Les États-Unis envisagent une coopération conditionnelle avec le Venezuela après l’arrestation de Maduro

Le secrétaire d’État américain, Marco Rubio, a affirmé, lors d’une interview diffusée samedi 3 janvier par la chaîne NBC, que les États-Unis collaboreraient avec les dirigeants vénézuéliens « uniquement si ceux-ci prennent des décisions responsables ». Interrogé sur les perspectives de collaboration entre Washington et Caracas, M. Rubio a souligné que les autorités américaines « évalueront les actions de la vice-présidente Delcy Rodriguez et des autres figures encore actives dans le gouvernement vénézuélien, avant de décider de la suite des actions ». « En cas d’ingratitude ou de mauvaise volonté, les États-Unis conserveront des outils économiques et diplomatiques, comme l’embargo sur les exportations pétrolières, afin de protéger leurs intérêts », a-t-il averti.
Ces déclarations interviennent à peine quelques heures après que le président américain, Donald Trump, a officialisé, dans un communiqué publié vendredi 2 janvier, l’intervention de son pays dans les affaires vénézuéliennes. Selon lui, les États-Unis, malgré les réticences de la communauté internationale, assumeront la gestion de ce pays souverain après l’arrestation de son président, Nicolás Maduro, perpétrée par les forces spéciales américaines le matin du 3 janvier 2026. Une décision que plusieurs leaders étrangers, notamment en Europe et au Mexique, ont qualifiée de « violation éhontée du droit international ».
Le ministre de la Défense vénézuélien, le général Vladimir Padrino López, a immédiatement réagi, exigeant la libération de Maduro, qualifiant son enlèvement de « violation des accords diplomatiques ». Il a également condamné l’exécution sommaire de plusieurs membres de l’équipe de protection de Maduro par les forces armées américaines, dénonçant un « acte de violence inacceptable ».
Les tensions entre les deux nations du continent américain ont atteint un niveau inédit ces derniers mois. Après avoir accusé Maduro de « diriger un réseau terroriste étranger », les États-Unis ont lancé une opération militaire sur le sol vénézuélien à la veille du 3 janvier. Cette intervention, qui a fait plusieurs dizaines de morts selon des sources vénézuéliennes, a été vivement critiquée par la Russie, la Chine et l’Iran, considérant qu’elle outrepasse l’indépendance du Venezuela.

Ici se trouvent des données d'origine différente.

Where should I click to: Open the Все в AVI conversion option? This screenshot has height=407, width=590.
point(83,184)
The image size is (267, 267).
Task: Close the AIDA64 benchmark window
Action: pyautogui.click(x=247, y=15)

Depuis l’arrestation du chef de l’État vénézuélien, les autorités américaines étudient la possibilité d’imposer un gouvernement de transition, tout en surveillant les réactions des acteurs locaux. « Nous ne voulons pas d’une guerre ouverte, mais garantir la stabilité dans la région », a insisté Marco Rubio. Cependant, les alliés de Maduro, notamment dans l’armée et le parti socialiste, menacent de résister à toute tentative d’intervention étrangère, affirmant que le Venezuela restera « une nation souveraine et indépendante ».
Les négociations diplomatiques entre les deux camps restent suspendues, tout en attendant une possible médiation de pays tiers. La communauté internationale, divisée sur la légitimité de l’action américaine, appelle à un retour au dialogue pour éviter un conflit humanitaire majeur.